De nos deux Don Juan, ceux de l’Opéra et de l’Opéra-Comique, le meilleur, le plus approchant du véritable, est celui qui est au coin du quai. Il a sur l’autre des avantages positifs ; il en a de négatifs aussi.

La convenance du local d’abord. Il y a décidément incompatibilité entre l’opéra de Mozart et l’Opéra de M. Garnier. Si « les chefs-d’œuvre, comme les loups, ne se mangent pas entre eux », une œuvre peut manger un chef-d’œuvre ; c’est le cas toutes les fois qu’on reprend Don Juan à l’Académie de musique. On répondra que Don Juan est si grand, qu’il n’y a rien de trop grand pour lui. J’accorde même que Don Juan soit ce qu’il y a de plus grand. Mais il est surtout ce qu’il y a de plus dense, celui de tous les opéras où le plus de génie se trouve concentré, sublimé dans le moindre volume. Toute la beauté de la musique de théâtre est en lui, mais comme toute l’odeur de rose en une seule rose : elle peut fleurir dans une salle immense, elle ne l’embaumera pas.

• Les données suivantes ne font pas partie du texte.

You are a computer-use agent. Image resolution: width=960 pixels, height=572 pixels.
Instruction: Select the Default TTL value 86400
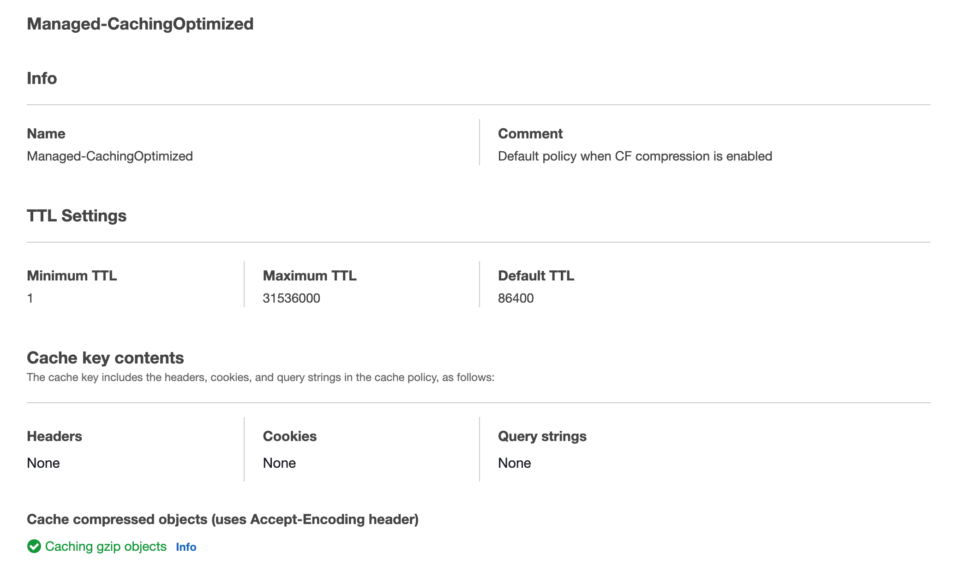[x=516, y=298]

C’est un idéal supérieur que celui de Don Juan ; mais c’est un idéal prochain. Or à l’Opéra tout l’éloigne. Il s’évanouit et se perd dans une salle, sur une scène entre lesquelles je ne sais quel abîme coupe toute communication. Qui donc entendit jamais, pendant le bal, les deux petits orchestres sur le théâtre ? L’autre même, le grand, sonne mal. Sans compter qu’il ne joue guère mieux qu’il ne sonne. Il semble avoir désappris le style de Mozart. Plus de rythme, de mesure, d’accent ni de nuances. Impossible d’accompagner avec plus de mollesse, pour ne pas dire de veulerie, avec moins de modelé dans les sons, les récitatifs de Dona Anna. Trop serrées et sans mordant les gammes du duel ; savonneuses, les attaques de basses dans l’air vengeur de Dona Anna.